▸ PROVIDED TEXT:
+-------+
After breakfast I headed out. My camp was about a quarter mile from the trail junction to the Washakie pass trail. At the trail junction you either turn left/east and cross the river to head toward Valentine lake or turn right toward Washaskie pass. My original route was to go toward the east, but today I headed west which would bring me back on to the trail which I originally started.

So I headed up the Washakie pass trail thinking I would camp at Washakie or Macron lake. It was my understanding that there was about 300ft of elevation gain to a series of lakes leading up to getting to Washakie lake and then there's a climb of about 400ft to Macron lake. So I quickly hit the first up hill section and found the first lakes. At this point I didn't think it was Washakie lake already because it didn't take me long enough to get there so I kept on hiking. I hit more hills and then arrived at another lake. Unfortunately this lake was not very hospitable for camping. It was quite exposed with the trees being small it didn't look like there was good spots to setup camp. The weather was deteriorating too. I then realized that I had hiked by Washakie lake and was now at Macron lake. Ugh!

So I had two choices:
1) hike back down the trail to Washakie lake.
+-------+
▸ DATA LISTING:
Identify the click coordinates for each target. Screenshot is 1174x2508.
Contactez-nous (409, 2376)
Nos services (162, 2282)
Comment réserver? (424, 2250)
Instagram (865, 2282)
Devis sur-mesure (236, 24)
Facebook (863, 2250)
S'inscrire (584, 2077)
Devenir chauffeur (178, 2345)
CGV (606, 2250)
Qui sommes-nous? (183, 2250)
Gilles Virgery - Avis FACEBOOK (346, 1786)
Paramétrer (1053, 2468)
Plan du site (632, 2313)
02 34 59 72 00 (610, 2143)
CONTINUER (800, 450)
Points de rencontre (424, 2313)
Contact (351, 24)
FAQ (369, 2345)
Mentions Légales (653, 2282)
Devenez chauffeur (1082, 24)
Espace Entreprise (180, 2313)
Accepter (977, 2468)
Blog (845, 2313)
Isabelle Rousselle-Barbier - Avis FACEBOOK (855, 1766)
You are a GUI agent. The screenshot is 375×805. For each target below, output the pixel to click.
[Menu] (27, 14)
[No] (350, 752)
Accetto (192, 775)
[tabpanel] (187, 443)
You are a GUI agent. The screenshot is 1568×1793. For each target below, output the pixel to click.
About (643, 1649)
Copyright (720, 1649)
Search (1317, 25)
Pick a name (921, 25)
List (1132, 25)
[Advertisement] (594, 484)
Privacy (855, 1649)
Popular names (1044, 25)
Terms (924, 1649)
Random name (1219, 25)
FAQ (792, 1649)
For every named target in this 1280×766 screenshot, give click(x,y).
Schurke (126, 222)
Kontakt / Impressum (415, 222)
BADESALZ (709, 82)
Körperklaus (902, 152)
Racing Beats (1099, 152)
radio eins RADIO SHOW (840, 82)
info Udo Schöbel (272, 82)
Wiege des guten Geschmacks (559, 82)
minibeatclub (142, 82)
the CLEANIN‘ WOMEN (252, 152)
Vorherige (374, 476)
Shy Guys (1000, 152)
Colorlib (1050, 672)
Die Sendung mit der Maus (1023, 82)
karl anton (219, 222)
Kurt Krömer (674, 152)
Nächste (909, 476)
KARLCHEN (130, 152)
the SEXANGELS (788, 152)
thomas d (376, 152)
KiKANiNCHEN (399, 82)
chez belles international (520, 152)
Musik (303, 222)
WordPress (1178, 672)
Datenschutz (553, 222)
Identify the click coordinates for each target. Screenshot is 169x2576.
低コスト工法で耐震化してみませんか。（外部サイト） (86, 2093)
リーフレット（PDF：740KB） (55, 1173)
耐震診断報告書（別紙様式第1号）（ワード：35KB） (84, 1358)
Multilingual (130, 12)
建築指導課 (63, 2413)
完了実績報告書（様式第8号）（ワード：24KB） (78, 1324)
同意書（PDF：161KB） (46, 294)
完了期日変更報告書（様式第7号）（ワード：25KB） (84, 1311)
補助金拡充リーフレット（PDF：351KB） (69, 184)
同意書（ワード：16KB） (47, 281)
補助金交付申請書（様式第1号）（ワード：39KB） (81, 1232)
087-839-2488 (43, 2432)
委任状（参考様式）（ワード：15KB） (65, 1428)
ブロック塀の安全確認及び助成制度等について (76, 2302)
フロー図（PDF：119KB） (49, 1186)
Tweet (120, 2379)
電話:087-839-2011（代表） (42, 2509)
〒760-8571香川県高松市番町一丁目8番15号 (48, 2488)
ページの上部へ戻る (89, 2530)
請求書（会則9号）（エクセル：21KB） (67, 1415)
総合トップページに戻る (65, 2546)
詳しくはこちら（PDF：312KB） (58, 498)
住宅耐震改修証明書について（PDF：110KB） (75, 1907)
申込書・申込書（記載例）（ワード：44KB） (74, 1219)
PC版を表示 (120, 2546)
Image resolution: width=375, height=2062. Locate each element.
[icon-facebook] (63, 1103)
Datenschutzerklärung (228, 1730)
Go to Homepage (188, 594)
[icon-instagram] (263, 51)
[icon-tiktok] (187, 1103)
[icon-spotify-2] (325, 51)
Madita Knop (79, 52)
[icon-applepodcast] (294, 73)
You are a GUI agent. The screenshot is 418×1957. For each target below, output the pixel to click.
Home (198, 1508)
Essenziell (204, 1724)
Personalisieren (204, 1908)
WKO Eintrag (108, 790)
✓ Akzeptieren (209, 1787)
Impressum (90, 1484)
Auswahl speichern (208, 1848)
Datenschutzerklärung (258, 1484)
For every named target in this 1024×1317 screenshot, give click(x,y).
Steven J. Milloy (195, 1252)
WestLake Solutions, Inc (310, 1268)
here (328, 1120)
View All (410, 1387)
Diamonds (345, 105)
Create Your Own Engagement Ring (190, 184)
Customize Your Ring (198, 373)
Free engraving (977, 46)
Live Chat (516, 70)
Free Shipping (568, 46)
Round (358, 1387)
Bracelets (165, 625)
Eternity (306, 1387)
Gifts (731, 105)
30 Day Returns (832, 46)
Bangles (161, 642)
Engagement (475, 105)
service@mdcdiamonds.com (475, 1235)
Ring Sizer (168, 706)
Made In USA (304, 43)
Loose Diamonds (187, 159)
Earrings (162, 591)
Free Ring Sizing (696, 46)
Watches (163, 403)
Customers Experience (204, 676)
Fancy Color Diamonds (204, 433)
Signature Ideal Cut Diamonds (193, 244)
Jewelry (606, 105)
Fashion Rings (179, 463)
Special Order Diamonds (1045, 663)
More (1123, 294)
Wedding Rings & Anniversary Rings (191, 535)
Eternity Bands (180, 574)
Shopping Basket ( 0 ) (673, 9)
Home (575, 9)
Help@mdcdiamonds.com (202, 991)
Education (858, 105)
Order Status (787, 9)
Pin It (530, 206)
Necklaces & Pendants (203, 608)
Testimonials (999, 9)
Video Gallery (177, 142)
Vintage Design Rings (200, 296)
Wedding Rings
+-------+
▸ EXERCISES TO COMPLETE:
1: In the hiking account, how far was the camp from the junction with the Washakie pass trail?
2: Finish the hiking account, picking up right after its last line.
The records are separate from the hiking account and unrelated to it.

▸ FINAL ANSWERS:
1: About a quarter mile.

2:
2) Continue hiking up to Washakie pass and then back down to suitable camping well below the pass.

Well seeing that it was about noon and I didn't want to lose the precious elevation that I gained getting to this point. I decided to have a some lunch and then push over the pass. This was not my plan but it seemed like the best choice for me a the time.

The trail and pass seemed rather daunting. I spoke with a group of hikers who coming down from the pass and they said the trail was extremely steep!

So after having something to eat I started on my way up. I was at 10,700ft and the pass was another 1000ft on the steep trail. This would be the highest backpacking elevation ever. I decided to take my time and stop whenever I felt winded. I knew it would slow going but each step got me a little closer to the top.

On I went hiking some, then stopping, catching my breath, then hiking some more. It was gut check for me as the winds blowing directly at me as I hiked upward. But I plugged on and finally made it to the top.

Image

The best view was to the east but a group of day hikers from Washakie Lake were in the spot I should have been to take a good photo. You can see Macron lake on the left and Washakie lake on right. It looks like both are level with each other but Washakie Lake is 400 feet below Macron Lake.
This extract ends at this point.